---------- SUPPLIED INFORMATION

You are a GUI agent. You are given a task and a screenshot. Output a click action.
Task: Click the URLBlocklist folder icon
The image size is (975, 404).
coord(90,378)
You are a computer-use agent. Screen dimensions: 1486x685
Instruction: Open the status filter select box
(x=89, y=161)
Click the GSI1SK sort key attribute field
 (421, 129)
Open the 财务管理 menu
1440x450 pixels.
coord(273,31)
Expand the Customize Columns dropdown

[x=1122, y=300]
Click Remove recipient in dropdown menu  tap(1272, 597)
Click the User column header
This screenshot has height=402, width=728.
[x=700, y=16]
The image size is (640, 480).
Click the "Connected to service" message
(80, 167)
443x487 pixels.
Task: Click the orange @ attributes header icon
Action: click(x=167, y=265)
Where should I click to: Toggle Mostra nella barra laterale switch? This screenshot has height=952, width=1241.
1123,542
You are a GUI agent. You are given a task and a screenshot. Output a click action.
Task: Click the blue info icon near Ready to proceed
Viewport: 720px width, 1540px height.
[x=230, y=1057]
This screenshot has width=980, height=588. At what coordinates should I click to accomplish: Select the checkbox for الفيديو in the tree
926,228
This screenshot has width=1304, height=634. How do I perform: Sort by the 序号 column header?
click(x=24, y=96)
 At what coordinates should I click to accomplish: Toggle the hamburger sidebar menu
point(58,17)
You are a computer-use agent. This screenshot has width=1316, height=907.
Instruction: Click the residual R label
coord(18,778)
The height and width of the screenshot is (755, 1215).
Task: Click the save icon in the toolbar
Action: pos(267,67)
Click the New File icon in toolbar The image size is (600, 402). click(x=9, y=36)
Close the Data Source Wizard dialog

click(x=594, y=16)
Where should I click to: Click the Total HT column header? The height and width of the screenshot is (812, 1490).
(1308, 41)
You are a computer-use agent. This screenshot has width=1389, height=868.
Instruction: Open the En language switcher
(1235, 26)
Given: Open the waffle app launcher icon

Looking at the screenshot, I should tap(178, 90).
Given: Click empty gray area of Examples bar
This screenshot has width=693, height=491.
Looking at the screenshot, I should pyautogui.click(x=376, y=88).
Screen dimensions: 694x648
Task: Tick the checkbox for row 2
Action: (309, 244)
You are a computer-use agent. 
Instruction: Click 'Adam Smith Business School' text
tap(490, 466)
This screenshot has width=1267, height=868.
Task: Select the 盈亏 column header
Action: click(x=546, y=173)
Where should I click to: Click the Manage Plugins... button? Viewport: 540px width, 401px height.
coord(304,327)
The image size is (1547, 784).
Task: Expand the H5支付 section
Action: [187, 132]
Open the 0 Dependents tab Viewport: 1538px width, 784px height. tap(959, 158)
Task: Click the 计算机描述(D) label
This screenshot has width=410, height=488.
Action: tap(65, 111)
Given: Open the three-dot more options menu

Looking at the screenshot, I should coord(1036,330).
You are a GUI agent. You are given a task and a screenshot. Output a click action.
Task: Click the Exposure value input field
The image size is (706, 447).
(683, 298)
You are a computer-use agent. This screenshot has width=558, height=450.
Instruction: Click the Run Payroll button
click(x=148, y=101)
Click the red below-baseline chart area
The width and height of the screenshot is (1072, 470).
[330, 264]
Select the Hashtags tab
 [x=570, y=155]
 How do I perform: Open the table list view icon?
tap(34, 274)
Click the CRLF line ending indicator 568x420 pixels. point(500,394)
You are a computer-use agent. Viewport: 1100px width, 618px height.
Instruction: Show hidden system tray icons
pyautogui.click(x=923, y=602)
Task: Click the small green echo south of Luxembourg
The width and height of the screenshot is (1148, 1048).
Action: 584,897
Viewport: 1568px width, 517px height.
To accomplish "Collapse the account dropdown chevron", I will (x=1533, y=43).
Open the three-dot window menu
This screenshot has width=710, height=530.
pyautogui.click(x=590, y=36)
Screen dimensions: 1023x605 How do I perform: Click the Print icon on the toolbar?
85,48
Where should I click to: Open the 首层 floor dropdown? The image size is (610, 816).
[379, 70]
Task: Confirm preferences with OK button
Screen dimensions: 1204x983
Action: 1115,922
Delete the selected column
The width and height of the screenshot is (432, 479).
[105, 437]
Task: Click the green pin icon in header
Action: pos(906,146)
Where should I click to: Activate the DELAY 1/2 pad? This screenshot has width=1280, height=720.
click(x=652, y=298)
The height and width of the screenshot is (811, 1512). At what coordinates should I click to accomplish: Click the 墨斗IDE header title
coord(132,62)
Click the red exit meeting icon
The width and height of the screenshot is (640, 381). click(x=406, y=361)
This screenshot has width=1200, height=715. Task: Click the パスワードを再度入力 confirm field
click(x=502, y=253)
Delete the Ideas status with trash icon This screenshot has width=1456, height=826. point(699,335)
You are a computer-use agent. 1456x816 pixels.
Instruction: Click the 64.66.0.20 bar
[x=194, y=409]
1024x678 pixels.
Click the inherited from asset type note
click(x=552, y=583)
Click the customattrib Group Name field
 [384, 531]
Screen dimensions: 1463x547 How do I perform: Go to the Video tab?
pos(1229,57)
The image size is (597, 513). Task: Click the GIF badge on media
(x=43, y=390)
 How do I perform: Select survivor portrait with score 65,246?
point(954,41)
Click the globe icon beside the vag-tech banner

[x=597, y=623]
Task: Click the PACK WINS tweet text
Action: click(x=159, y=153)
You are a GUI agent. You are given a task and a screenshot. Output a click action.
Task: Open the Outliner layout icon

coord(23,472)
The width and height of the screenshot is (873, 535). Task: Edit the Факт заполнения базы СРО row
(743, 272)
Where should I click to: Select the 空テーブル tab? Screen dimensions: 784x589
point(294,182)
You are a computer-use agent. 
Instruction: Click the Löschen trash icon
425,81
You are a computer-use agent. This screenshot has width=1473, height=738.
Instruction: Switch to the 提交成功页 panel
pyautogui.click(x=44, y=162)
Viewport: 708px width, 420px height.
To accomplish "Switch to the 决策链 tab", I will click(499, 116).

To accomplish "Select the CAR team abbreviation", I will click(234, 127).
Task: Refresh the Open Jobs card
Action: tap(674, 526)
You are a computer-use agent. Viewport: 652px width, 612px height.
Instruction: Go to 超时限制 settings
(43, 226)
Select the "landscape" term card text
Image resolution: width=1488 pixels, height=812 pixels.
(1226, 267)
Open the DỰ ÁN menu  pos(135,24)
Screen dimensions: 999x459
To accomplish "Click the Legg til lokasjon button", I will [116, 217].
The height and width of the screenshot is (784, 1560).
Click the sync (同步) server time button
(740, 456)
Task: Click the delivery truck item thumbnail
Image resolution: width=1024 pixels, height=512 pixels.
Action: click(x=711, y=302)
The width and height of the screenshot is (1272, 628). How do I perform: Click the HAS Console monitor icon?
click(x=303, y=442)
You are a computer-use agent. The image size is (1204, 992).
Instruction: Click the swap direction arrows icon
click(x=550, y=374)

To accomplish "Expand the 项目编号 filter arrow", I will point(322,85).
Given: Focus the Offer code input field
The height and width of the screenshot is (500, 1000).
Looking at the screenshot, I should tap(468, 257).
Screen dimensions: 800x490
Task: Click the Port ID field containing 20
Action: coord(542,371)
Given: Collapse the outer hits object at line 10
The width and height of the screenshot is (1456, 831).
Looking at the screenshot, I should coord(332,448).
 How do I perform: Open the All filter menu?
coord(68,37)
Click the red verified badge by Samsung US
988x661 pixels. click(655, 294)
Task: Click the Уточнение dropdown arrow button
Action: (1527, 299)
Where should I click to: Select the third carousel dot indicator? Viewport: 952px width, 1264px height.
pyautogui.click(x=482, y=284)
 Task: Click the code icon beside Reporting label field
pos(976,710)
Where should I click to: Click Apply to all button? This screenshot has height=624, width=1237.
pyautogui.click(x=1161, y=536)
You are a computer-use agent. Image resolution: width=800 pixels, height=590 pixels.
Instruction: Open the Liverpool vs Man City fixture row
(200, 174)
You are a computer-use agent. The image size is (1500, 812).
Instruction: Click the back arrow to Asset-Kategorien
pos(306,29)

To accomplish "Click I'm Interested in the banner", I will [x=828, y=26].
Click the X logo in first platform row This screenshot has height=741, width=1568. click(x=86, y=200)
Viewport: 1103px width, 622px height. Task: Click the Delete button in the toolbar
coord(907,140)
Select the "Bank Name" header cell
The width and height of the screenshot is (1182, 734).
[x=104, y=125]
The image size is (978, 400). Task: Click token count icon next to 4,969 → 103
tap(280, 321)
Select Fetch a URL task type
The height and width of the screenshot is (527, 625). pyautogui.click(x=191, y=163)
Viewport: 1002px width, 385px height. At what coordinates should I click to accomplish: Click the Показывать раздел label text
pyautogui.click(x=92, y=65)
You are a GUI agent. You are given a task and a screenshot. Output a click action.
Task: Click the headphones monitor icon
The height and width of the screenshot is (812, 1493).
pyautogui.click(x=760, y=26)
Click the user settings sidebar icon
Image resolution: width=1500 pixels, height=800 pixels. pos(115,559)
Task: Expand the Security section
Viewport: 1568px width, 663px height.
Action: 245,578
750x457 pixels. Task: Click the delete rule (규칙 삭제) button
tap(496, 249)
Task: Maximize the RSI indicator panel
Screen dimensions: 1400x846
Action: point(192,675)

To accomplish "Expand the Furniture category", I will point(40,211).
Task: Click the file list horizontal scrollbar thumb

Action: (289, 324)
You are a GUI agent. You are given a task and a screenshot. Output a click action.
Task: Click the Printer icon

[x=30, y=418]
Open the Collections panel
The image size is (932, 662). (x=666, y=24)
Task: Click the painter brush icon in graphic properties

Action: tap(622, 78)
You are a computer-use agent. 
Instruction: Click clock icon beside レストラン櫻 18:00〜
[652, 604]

--------------------

PROBLEM TO SOLVE: Put the data lines into a numbered list, starting at the line that contains "This screenshot has width=1200, height=715." and ending at the line that contains "Delete the Ideas", and leave out any blank lines.

RESPONSE TO THE EXERCISE:
1. This screenshot has width=1200, height=715. Task: Click the パスワードを再度入力 confirm field
2. click(x=502, y=253)
3. Delete the Ideas status with trash icon This screenshot has width=1456, height=826. point(699,335)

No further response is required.